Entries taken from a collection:
·····

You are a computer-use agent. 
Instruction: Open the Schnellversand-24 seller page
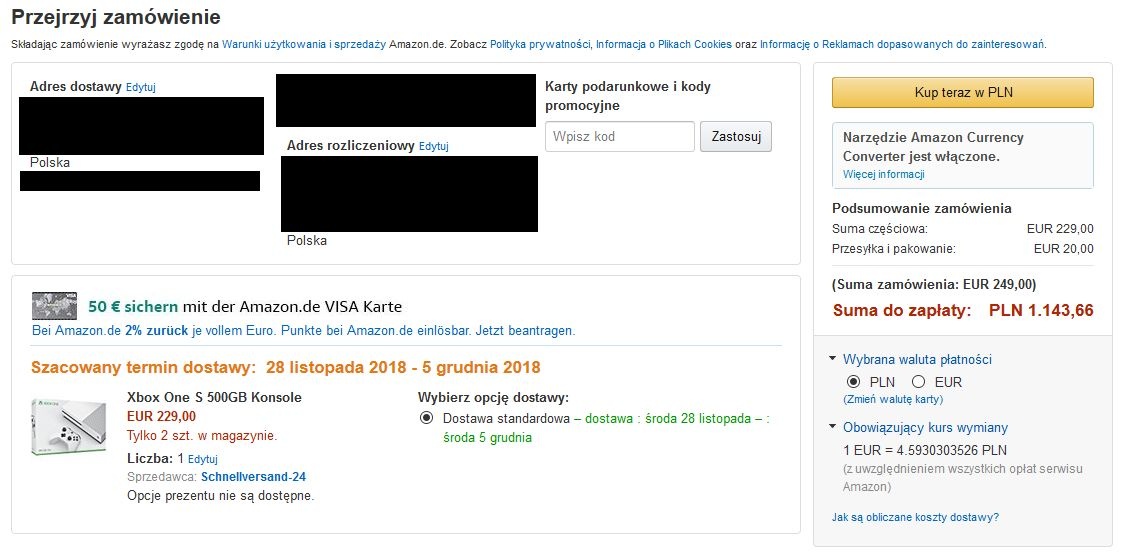point(254,477)
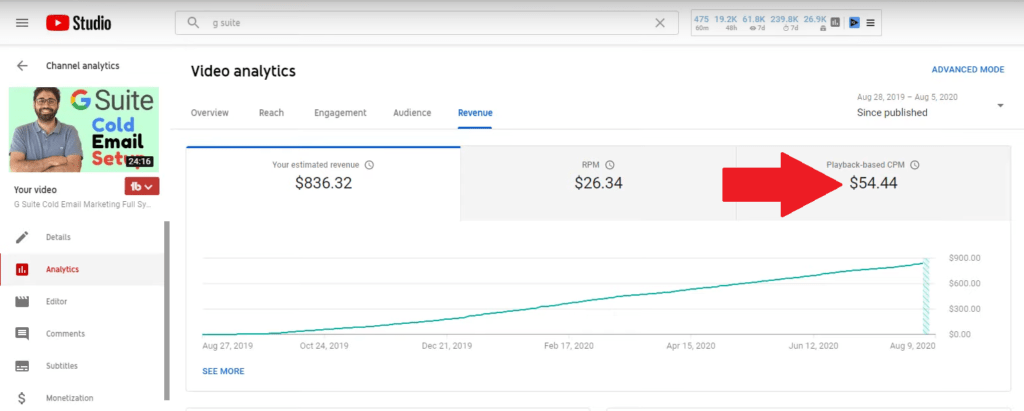
Task: Expand the red TubeBuddy dropdown button
Action: pos(142,186)
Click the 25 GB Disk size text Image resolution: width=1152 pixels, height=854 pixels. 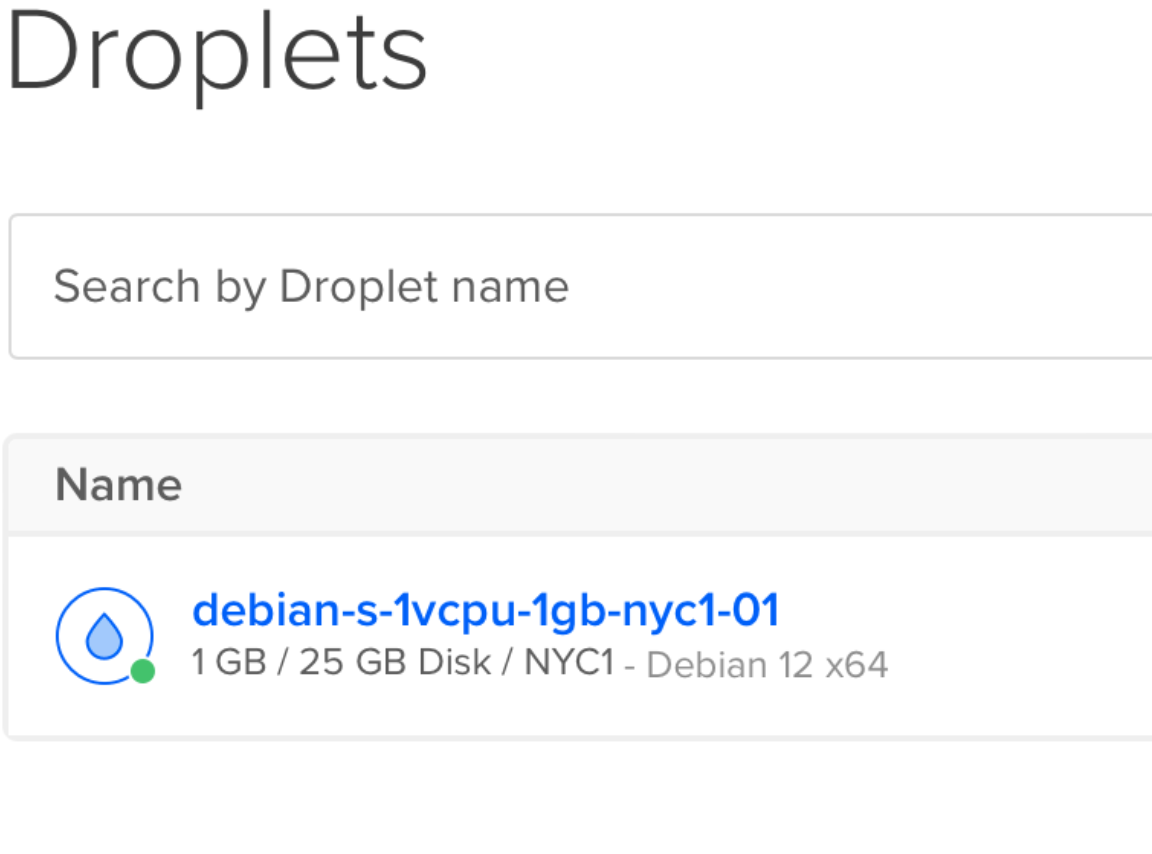[394, 663]
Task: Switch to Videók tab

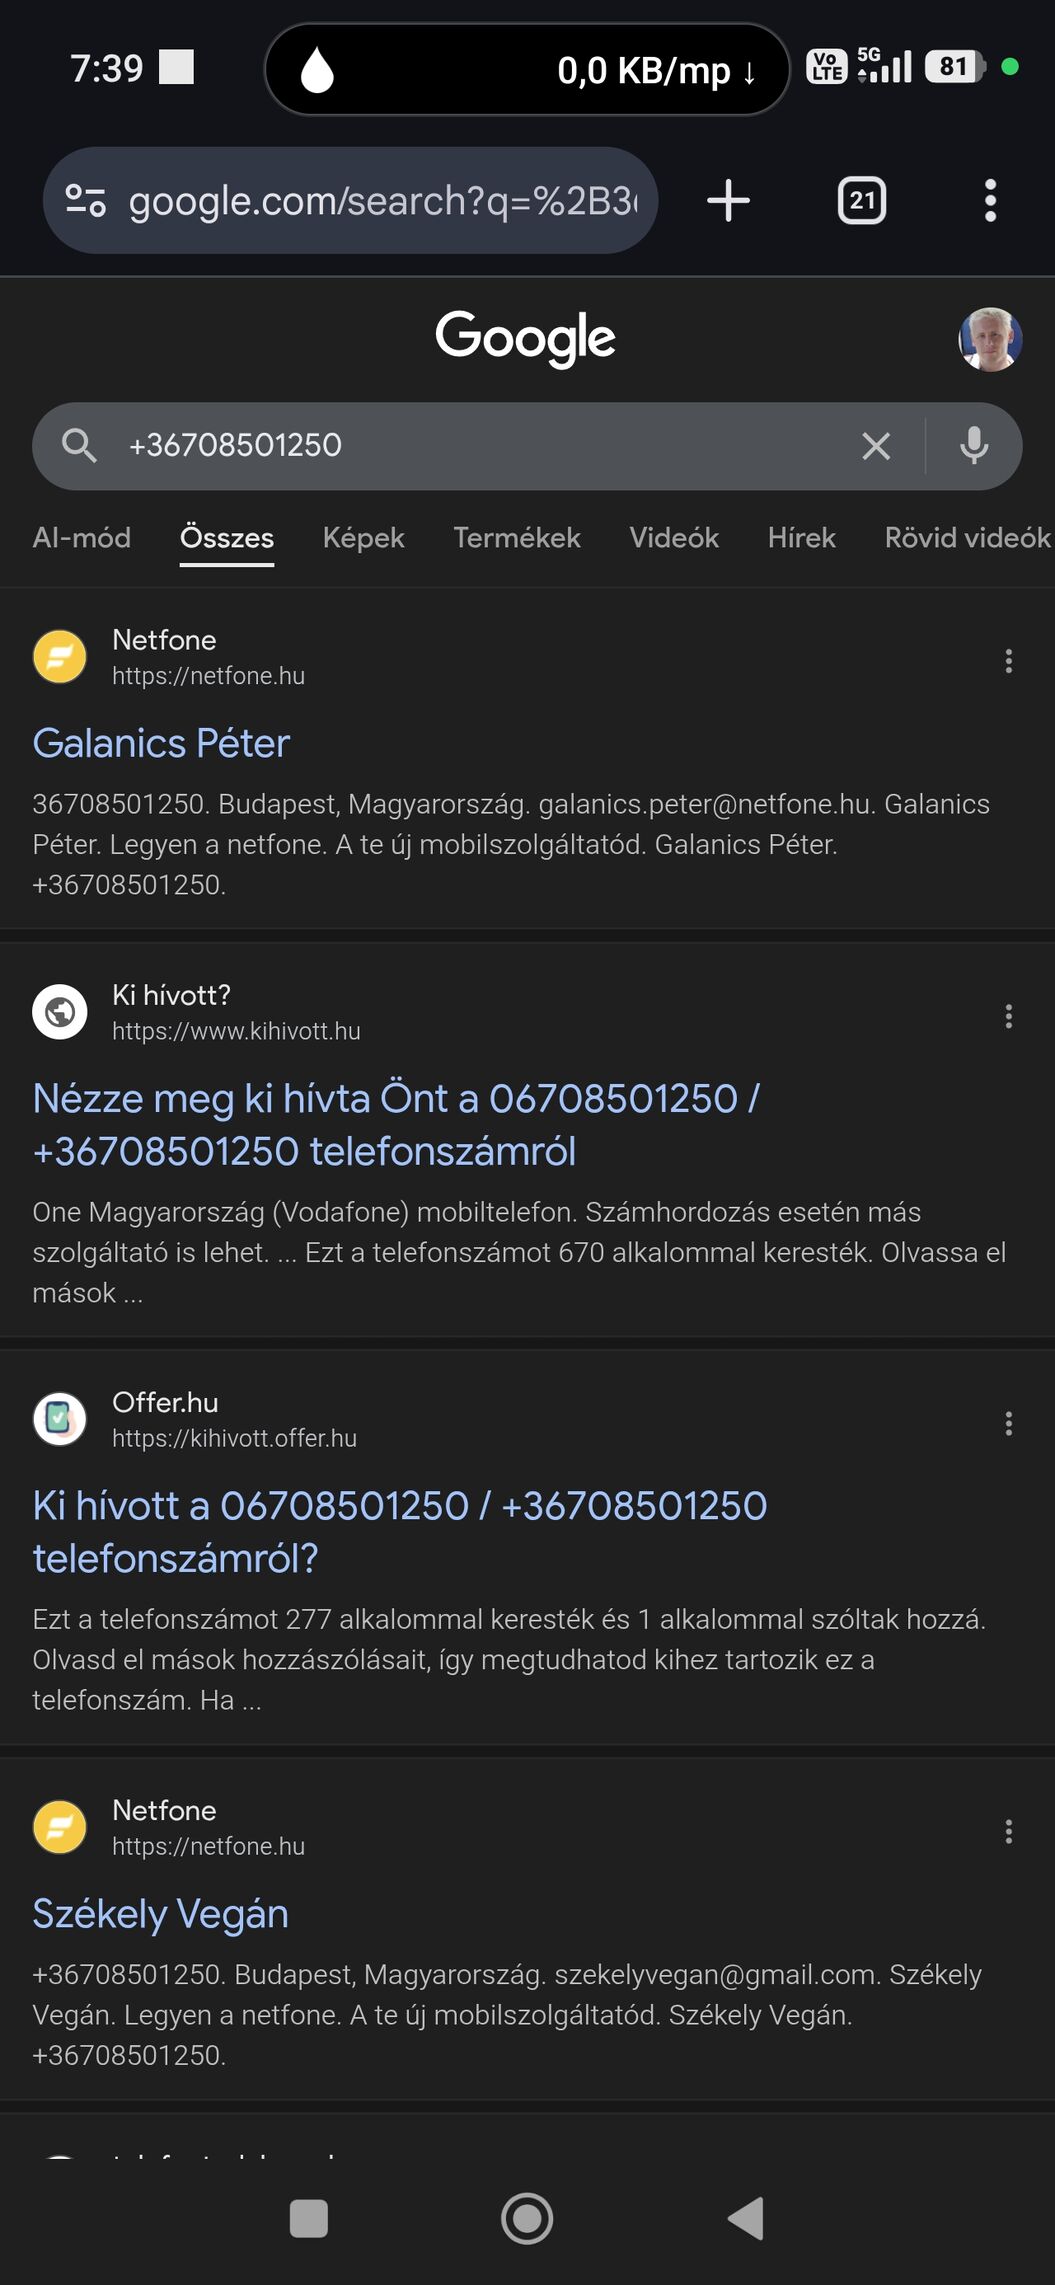Action: coord(674,538)
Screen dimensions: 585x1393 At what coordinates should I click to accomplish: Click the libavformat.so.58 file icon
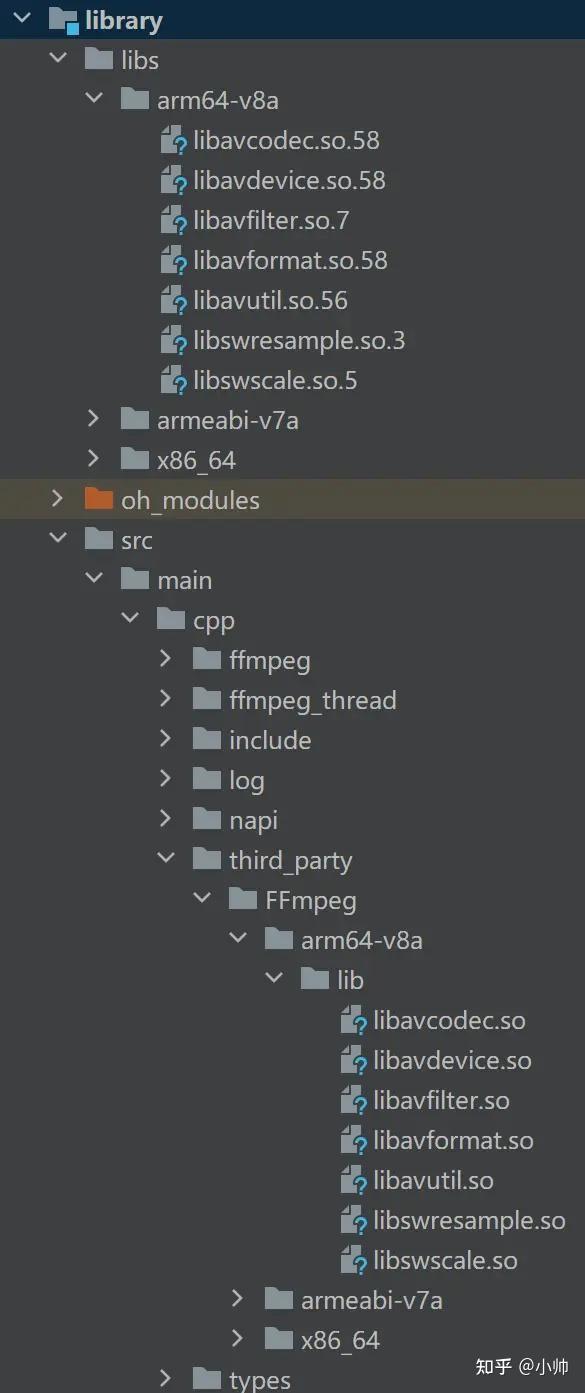[x=171, y=260]
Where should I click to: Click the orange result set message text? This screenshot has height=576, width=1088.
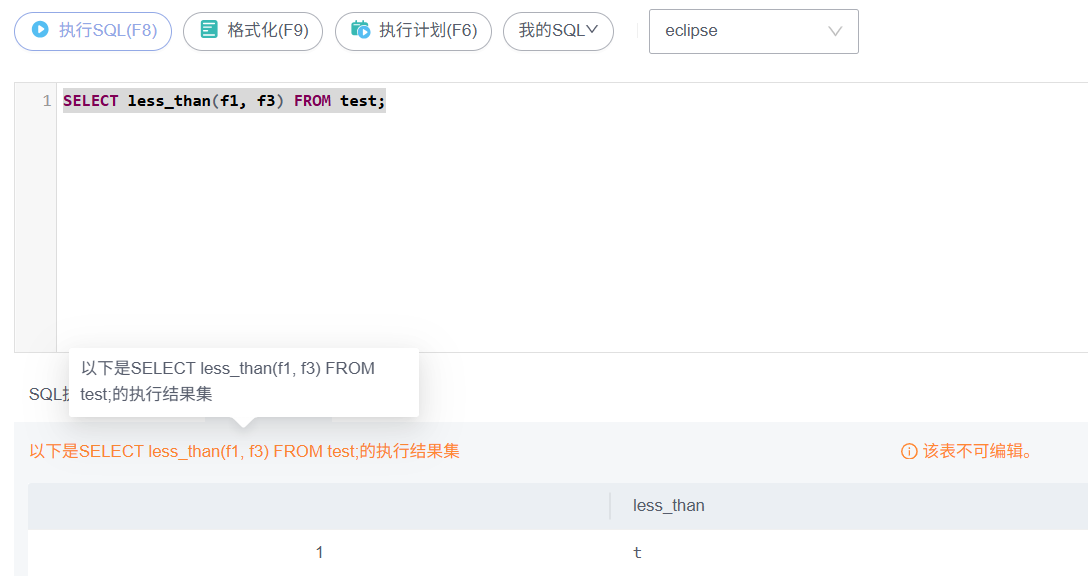coord(244,451)
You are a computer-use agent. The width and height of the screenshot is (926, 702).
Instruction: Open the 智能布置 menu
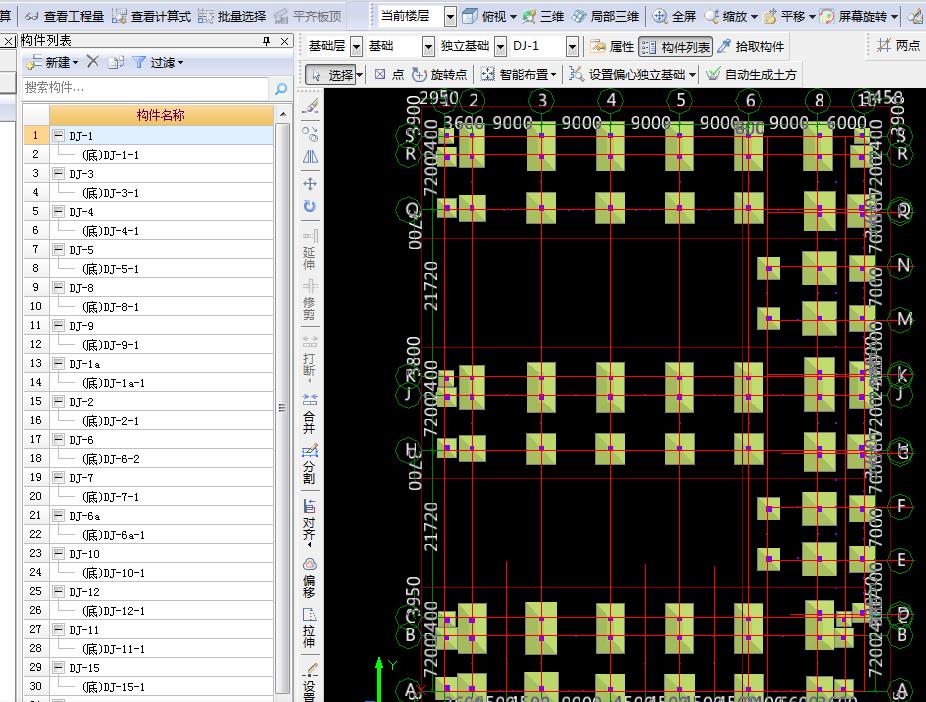tap(519, 74)
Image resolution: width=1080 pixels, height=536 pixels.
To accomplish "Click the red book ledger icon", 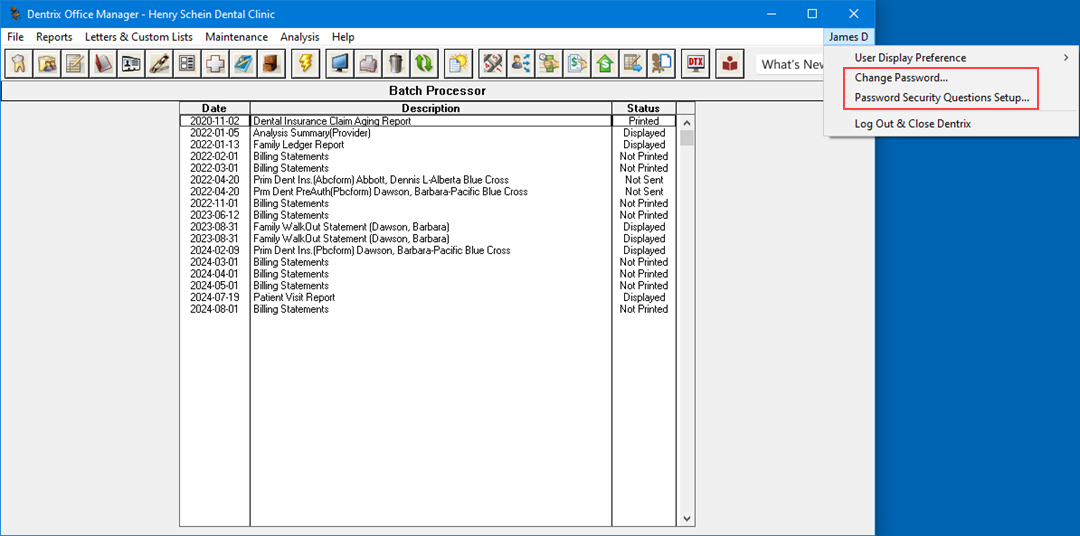I will (x=103, y=64).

·····

Your task is to copy every line of the entries that contains the string "agent".

- **Exercise result**:
You are a computer-use agent. 
You are a computer-use agent. The width and height of the screenshot is (926, 702).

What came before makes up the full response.